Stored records
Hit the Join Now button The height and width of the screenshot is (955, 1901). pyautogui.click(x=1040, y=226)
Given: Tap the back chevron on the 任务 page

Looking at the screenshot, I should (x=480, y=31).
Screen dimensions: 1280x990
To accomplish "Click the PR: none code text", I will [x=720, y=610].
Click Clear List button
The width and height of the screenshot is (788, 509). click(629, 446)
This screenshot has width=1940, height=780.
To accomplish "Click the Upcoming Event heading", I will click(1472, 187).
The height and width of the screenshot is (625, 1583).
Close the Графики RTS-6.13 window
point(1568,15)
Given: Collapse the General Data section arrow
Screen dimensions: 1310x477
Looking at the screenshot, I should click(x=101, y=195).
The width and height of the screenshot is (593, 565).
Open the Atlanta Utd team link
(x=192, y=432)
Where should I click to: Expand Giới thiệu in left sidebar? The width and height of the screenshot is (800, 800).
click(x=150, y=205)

**EXERCISE AIM:**
Please make your reply exactly the lines from the one containing "Given: Collapse the" through the end of the entries above, and nothing more.

**RESULT FOR THIS TASK:**
Given: Collapse the General Data section arrow
Screen dimensions: 1310x477
Looking at the screenshot, I should click(x=101, y=195).
The width and height of the screenshot is (593, 565).
Open the Atlanta Utd team link
(x=192, y=432)
Where should I click to: Expand Giới thiệu in left sidebar? The width and height of the screenshot is (800, 800).
click(x=150, y=205)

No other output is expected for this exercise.